Gitarrist Ritchie Blackmore nimmt diese Kränkung seines Status als gottgleiches Wesen sehr ernst: Er schließt sich in seiner Garderobe ein und weigert sich, auf die Bühne zu gehen. Erst nachdem der Veranstalter ABC den örtlichen Sheriff holt, um Blackmore zu verhaften, willigt der ein und schließt auf, Deep Purple können auf die Bühne gehen. Dort entfesseln Deep Purple ein Lehrstück in Sachen Hard Rock: Eine Funken schlagende Version von Burn eröffnet das Spektakel, Blackmore spielt entfesselt, als wäre nichts geschehen, Ian Paices Drums sind muskulöse Paukenschläge, Jon Lord ist überragend an den Keyboards, Coverdale und Hughes geben ein packendes Duell an den Vocals. Dafür, dass diese Besetzung erst derart kurz zusammenspielt, ist die Chemie beeindruckend. Diese Band ist eine Naturgewalt.
Verdächtiges Schnupfen
High ist sie auch. Und wer genau hinhört, merkt das auch: Glenn Hughes, legendär im Satinsakko ohne Hemd, zieht bei Mistreated mehrfach unverkennbar die Nase am Mikrofon hoch. Da hat jemand sehr schnell seine Rolle als Rockstar gefunden. Coverdale wirkt im Vergleich dazu regelrecht zahm. Der Star ist und bleibt aber ganz klar Ritchie Blackmore. Daran lassen weder sein Spiel noch seine Person irgendeinen Zweifel offen.
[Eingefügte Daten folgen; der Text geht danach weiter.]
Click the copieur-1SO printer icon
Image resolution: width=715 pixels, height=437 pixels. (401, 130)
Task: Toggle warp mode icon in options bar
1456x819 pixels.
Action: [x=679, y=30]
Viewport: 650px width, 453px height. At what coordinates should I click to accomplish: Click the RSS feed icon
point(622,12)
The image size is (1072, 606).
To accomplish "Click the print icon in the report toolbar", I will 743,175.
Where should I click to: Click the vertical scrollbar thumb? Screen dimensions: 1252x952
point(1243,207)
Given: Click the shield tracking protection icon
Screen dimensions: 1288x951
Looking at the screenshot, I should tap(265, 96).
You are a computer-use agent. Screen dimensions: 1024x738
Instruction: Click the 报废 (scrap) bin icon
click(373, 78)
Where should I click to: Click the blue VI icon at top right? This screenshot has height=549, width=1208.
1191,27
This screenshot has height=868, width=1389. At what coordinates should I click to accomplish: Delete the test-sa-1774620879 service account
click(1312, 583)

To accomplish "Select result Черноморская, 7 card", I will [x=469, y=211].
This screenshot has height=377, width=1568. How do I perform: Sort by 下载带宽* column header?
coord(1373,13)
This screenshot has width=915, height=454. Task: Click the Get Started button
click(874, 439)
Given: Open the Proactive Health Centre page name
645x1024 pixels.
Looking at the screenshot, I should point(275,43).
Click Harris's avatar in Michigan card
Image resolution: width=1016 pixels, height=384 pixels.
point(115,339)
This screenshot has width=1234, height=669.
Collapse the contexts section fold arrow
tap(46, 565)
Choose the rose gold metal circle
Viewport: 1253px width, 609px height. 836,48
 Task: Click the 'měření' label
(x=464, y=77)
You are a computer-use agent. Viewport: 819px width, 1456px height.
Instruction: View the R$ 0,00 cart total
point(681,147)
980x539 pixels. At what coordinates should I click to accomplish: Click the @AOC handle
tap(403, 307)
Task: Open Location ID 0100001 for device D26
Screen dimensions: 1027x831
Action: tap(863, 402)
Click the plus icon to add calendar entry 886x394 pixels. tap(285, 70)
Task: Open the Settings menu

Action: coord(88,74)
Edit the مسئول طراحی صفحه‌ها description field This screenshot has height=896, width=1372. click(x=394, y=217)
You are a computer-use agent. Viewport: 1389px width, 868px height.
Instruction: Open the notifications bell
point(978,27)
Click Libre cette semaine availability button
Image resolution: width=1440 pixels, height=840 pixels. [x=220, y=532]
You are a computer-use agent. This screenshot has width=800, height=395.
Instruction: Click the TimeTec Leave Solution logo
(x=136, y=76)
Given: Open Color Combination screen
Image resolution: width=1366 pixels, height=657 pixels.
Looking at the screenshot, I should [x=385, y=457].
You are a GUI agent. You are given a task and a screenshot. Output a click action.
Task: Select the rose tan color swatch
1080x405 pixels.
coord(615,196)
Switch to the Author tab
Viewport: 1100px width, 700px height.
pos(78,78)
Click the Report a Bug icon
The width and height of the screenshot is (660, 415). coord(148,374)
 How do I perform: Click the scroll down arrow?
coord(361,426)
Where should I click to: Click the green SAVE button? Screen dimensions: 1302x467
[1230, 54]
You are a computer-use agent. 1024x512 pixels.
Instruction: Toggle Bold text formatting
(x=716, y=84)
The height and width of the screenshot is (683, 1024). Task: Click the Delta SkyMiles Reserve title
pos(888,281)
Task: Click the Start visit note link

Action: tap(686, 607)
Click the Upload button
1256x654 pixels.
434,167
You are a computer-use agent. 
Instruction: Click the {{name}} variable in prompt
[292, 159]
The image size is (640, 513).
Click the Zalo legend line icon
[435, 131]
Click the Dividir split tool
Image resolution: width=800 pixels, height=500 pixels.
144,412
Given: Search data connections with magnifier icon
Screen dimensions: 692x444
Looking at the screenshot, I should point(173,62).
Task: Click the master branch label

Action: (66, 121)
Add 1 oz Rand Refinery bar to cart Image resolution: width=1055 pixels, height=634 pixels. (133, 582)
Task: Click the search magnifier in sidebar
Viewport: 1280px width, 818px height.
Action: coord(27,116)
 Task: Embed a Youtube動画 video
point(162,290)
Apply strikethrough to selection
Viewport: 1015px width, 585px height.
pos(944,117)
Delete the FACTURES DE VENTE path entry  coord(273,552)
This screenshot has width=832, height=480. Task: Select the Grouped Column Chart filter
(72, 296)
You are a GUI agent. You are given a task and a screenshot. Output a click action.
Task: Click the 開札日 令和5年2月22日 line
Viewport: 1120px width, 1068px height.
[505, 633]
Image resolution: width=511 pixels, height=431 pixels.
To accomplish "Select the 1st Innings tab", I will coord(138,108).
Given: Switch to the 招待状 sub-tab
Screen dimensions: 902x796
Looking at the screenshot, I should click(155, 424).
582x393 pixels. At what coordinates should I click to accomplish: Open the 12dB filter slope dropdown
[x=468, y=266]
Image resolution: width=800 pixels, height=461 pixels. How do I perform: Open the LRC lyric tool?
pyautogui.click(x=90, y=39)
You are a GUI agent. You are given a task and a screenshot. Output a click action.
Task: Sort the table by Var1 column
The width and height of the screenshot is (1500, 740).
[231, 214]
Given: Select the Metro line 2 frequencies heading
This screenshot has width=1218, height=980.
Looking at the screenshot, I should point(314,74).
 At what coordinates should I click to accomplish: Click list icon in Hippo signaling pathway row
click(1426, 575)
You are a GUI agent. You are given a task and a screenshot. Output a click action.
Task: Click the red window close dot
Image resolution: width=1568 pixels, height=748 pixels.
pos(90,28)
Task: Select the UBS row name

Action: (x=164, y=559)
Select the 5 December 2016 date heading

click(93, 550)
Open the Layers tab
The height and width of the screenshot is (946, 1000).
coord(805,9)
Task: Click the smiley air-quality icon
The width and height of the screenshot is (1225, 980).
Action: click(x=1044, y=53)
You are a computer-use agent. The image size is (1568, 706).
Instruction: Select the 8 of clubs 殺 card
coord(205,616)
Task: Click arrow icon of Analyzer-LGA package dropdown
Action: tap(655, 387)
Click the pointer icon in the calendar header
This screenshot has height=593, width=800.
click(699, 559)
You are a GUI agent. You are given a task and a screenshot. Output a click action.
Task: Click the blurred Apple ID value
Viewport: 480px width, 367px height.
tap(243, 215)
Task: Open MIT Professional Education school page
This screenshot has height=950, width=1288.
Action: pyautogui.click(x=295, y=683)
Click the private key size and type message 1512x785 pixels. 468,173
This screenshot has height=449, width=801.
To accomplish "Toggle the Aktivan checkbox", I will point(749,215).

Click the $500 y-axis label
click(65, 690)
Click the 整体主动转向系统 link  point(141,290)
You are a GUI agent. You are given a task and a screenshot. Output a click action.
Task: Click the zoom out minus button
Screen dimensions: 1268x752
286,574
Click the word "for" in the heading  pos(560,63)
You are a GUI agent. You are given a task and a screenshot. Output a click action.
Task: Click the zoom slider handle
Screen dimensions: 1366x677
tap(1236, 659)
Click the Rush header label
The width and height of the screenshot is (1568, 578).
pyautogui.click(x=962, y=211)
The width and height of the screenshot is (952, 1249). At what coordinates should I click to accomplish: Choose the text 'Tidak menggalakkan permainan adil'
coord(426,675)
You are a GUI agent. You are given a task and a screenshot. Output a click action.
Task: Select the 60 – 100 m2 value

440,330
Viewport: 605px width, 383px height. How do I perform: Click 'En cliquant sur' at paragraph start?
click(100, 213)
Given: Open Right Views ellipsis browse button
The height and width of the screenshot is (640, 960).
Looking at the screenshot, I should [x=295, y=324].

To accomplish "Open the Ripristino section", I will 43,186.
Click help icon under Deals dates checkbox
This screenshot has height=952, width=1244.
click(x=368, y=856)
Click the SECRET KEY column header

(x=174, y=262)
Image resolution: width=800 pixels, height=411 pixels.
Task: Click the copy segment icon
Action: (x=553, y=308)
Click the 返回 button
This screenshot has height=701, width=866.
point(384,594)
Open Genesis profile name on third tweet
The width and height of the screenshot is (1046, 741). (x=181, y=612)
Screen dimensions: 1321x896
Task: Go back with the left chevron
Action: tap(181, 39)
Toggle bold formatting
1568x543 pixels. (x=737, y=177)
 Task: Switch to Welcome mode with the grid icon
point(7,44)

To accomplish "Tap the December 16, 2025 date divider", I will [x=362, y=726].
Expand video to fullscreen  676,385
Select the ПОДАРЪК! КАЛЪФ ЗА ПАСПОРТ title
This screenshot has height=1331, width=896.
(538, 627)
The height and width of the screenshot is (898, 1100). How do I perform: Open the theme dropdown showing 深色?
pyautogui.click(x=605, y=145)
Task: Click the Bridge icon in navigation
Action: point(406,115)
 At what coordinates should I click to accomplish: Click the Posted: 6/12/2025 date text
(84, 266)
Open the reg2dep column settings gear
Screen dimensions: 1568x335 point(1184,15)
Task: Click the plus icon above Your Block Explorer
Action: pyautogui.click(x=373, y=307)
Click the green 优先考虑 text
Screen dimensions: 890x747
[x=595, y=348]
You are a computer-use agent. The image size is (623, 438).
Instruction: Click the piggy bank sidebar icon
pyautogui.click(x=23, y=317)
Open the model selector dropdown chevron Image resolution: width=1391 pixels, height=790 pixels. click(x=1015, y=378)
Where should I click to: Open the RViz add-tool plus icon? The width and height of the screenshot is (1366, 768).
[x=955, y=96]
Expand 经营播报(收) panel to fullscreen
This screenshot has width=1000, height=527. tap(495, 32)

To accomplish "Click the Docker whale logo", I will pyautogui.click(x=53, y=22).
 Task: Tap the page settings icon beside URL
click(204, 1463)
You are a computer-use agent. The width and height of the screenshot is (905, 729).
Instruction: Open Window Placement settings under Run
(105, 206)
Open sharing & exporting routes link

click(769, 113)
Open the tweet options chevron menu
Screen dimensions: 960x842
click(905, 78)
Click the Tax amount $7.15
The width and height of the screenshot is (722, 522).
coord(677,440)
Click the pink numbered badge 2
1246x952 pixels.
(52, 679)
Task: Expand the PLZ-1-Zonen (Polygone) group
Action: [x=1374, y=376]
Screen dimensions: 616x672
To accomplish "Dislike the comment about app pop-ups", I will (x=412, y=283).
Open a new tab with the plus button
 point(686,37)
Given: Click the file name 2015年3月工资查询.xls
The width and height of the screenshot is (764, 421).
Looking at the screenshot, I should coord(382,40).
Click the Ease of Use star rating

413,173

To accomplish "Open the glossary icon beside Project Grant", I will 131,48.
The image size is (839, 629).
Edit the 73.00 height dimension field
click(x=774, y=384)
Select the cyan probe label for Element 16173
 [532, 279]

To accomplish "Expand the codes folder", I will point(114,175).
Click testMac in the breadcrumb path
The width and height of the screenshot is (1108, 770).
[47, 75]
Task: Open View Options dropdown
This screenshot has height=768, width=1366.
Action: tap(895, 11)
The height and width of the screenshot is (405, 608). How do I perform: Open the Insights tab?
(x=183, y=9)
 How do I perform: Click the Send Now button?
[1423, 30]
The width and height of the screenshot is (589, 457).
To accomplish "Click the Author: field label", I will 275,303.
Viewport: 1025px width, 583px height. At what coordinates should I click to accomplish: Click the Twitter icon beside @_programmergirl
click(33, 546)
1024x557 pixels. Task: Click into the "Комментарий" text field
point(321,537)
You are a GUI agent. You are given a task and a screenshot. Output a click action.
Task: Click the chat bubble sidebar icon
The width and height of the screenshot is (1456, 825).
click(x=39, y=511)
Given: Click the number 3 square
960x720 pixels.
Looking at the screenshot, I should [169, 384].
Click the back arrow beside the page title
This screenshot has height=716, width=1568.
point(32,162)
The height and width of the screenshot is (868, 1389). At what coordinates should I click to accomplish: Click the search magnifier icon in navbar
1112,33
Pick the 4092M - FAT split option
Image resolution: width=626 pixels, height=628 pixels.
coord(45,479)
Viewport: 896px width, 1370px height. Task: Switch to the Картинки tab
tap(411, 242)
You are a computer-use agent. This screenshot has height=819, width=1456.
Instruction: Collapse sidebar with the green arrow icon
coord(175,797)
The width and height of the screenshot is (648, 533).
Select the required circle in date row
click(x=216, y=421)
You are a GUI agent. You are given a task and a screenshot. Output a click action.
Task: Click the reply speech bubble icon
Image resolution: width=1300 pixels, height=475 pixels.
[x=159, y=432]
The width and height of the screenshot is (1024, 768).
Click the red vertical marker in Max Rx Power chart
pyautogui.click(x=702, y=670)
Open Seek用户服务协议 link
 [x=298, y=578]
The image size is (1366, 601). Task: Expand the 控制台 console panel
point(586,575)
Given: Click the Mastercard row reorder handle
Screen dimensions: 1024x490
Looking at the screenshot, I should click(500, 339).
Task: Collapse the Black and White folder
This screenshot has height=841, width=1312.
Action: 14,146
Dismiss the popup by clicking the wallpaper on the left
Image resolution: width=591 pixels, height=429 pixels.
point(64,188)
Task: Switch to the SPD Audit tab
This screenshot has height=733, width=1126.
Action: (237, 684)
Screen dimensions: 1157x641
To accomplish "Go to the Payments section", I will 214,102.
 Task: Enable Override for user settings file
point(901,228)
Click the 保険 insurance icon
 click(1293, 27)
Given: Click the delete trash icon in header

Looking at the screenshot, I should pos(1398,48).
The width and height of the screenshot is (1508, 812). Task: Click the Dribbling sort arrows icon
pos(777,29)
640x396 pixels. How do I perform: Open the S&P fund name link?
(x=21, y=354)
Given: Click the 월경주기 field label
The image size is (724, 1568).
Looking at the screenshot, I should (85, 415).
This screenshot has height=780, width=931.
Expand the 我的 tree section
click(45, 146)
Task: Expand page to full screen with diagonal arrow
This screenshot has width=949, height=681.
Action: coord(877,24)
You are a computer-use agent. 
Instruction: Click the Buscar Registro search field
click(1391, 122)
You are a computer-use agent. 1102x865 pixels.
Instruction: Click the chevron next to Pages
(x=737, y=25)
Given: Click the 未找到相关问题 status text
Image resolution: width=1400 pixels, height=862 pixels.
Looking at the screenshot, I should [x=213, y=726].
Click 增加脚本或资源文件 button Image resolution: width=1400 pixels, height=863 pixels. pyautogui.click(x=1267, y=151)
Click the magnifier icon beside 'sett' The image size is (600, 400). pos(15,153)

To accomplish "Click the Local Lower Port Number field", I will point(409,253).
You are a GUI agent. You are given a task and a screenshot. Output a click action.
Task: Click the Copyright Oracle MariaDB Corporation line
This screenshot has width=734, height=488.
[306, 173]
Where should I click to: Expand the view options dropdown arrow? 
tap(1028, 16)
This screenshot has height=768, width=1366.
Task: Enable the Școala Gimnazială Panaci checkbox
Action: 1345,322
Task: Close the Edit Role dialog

Irgendwann holt aber auch ihn der Irrsinn ein: Zum Ende des Sets wirbelt er seine Gitarre wild herum, spielt sie mit den Füßen, wirft sie von der Bühne, nur um sich gleich darauf eine identische Gitarre zu schnappen und wild weiterzuspielen. Die haut er dann mit voller Absicht und gleich fünf Mal in eine der Fernsehkameras, die das Spektakel live übertragen. Danach zerlegt er sie fachmännisch und mit der Präzision eines Serienkillers in ihre Einzelteile. Das arme Instrument! Dann lässt er sie geschossähnlich ins Publikum segeln, wo sich die Leute gierig darauf stürzen. Rock’n’Roll all night!
Die Bühne wird in Brand gesetzt
Aber kein Ding, er holt sich einfach eine dritte Gitarre von Stagehands, die mittlerweile alle mehr oder weniger verängstigt hinter den Boxentürmen kauern. Dann explodiert auch noch einer von Blackmores Verstärkern, weil er mit der Pyrotechnik herumspielt, und setzt kurzzeitig die ganze Bühne in einer großen Stichflamme in Brand, während Blackmore wie ein urzeitlicher Schamane um die Flammen tanzt. Drei Verstärker schmeißt er noch von der hohen Bühne, dann spielt er einfach leichtfüßig weiter, als hätte er gerade Schwanensee getanzt. Coke is a hell of a drug,
Es wundert nicht, dass Deep Purple direkt nach ihrer Show in einen Helikopter flüchten und das Festivalgelände sprunghaft verlassen. Polizei, Feuerwehrleute und Veranstalter hätten liebend gern ein Hühnchen mit dieser Band gerupft. Der auf 10.000 US-Dollar geschätzte Schaden wird dann untertänig und ohne Murren von den Managern der Band bezahlt. Man kann es sich damals eben noch leisten.